Ankit Sahni, advocate at Ajay Sahni & Associates, recommends that the government issue a detailed Code of Practice defining provenance standards such as watermarking, cryptographic signatures, and metadata, and update them regularly through subordinate legislation.
He also argues for narrow, well-defined exemptions for satire, art, parody, and research, subject to traceability and clear disclosure.
What’s Missing
The current draft leaves gaps in implementation. While it talks about provenance, it does not set out concrete technical standards. While it gives the government power to order takedowns, it does not define the threshold for harm or due process safeguards for removal, analysts said.
Enforcement across borders is another open question. Section 75 of the IT Act allows extraterritorial application, but the rules don’t yet explain how they’ll apply to foreign platforms accessible in India. Nor is there clarity on whether tools like ChatGPT or Midjourney would count as intermediaries, and if so, how their APIs would be policed.
Sahni also proposes adapting emergency removal provisions from Section 69A of the IT Act. In cases like impersonation deepfakes during elections, he suggests giving nodal officers in law enforcement the power to issue binding removal orders without prior court approval, backed by independent oversight, audit trails, and time-bound review.
What the Draft Gets Right
The draft represents a serious attempt to engage with the risks of synthetic media. It proposes a rebuttable presumption of harm for impersonation deepfakes during polls, which could trigger swift takedown and prompt alerts to the Election Commission.
The draft also encourages platforms to preserve evidence, share it with law enforcement, and coordinate for traceback in cases of financial fraud or non-consensual synthetic pornography. These are long-overdue provisions in a country where such content often spreads faster than it can be reported.
The Bottom Line
India is not alone in trying to police synthetic media. The EU’s AI Act requires clear disclosure when content is AI-generated and when people interact with AI systems. In simple terms, users must be told “this was made by AI” or “you are talking to AI,” and those rules will start applying in stages through 2025–26.

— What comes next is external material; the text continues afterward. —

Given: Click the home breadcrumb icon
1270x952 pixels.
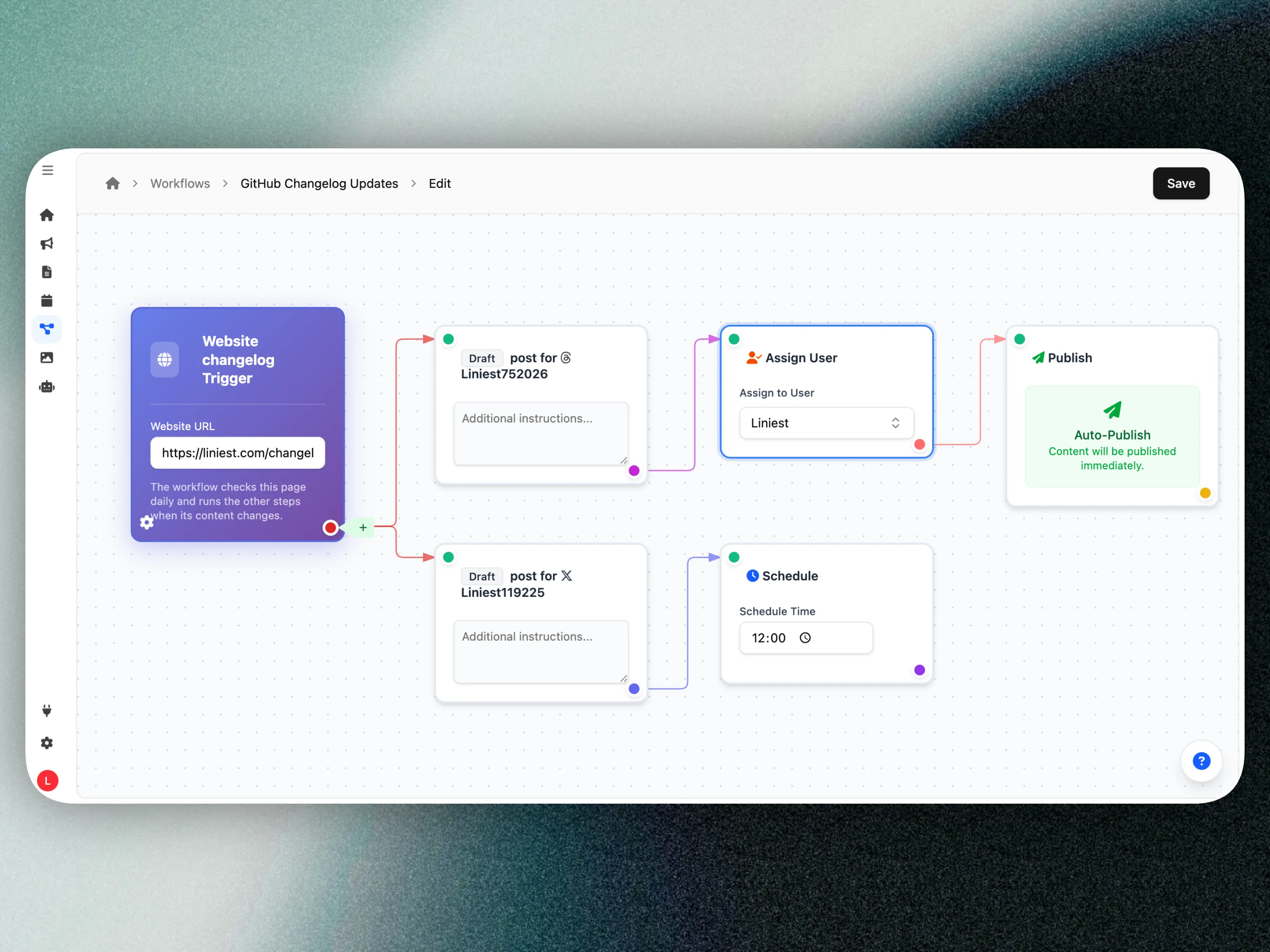Looking at the screenshot, I should click(113, 184).
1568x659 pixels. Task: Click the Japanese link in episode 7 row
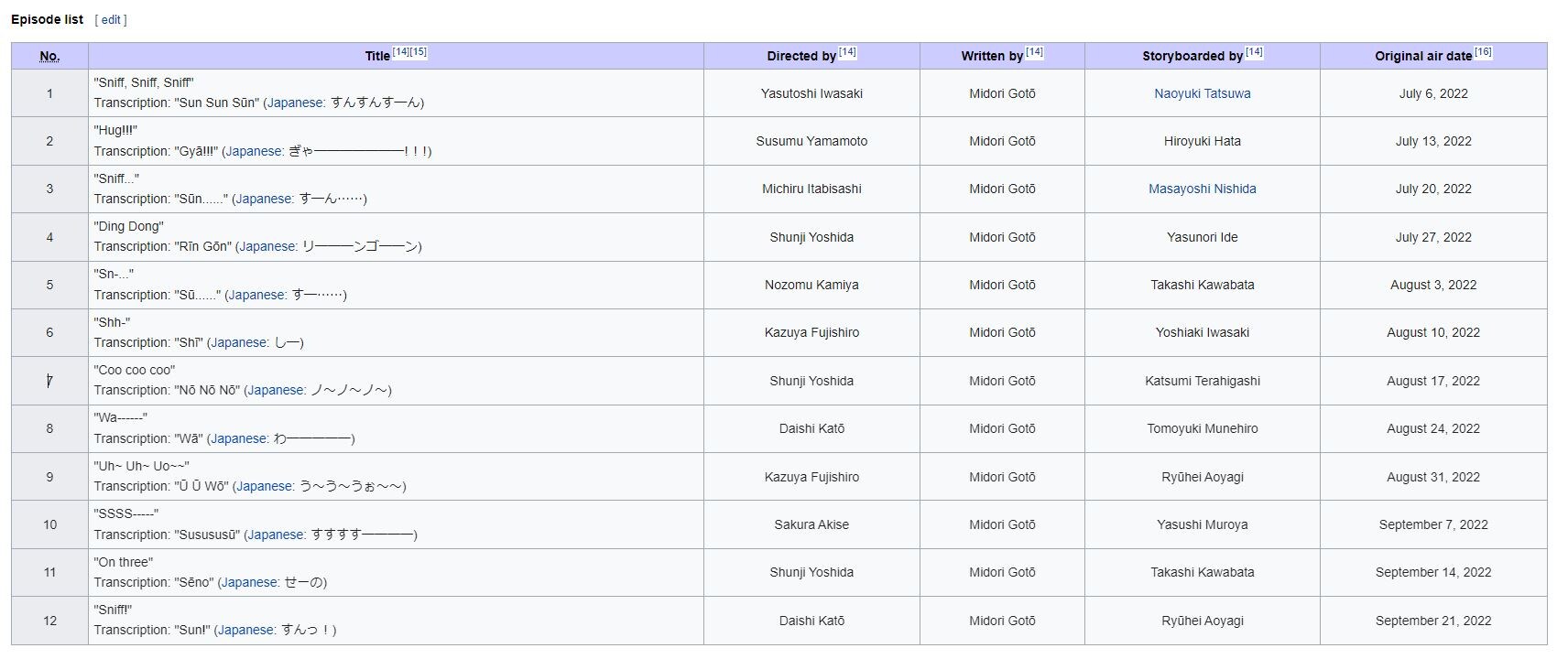coord(276,390)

Spain has moved a national bill to enforce those labels with heavy penalties for unlabeled deepfakes, including fines of up to €35 million or 7% of global turnover.
China’s “deep synthesis” regime already mandates labeling or watermarking of AI-altered audio, images and video, and places duties on service providers, or the apps and platforms that let people make or share such content. They must build labeling and tracing into their services.
The US is taking a piecemeal path. Several states now require labels on AI in political ads. A federal judge has blocked parts of one California deepfake law, citing free-speech rights, so not every rule will survive in court.
The US Federal Communications Commission has also ruled that AI-generated voices in robocalls are illegal under the Telephone Consumer Protection Act. In practice, election robocalls that use voice clones are now a clear violation.
On tooling, C2PA “Content Credentials” is a common standard for proving where a photo, video or file came from and how it was edited. Think of it as a tamper-evident label attached to a file. It helps, but it is not enough on its own, so it should be combined with other methods like watermarks and secure logs.
For India, the lesson is to pair clear definitions and narrow exemptions with workable disclosure and provenance tech, plus fast, reviewable takedown powers for election and fraud cases.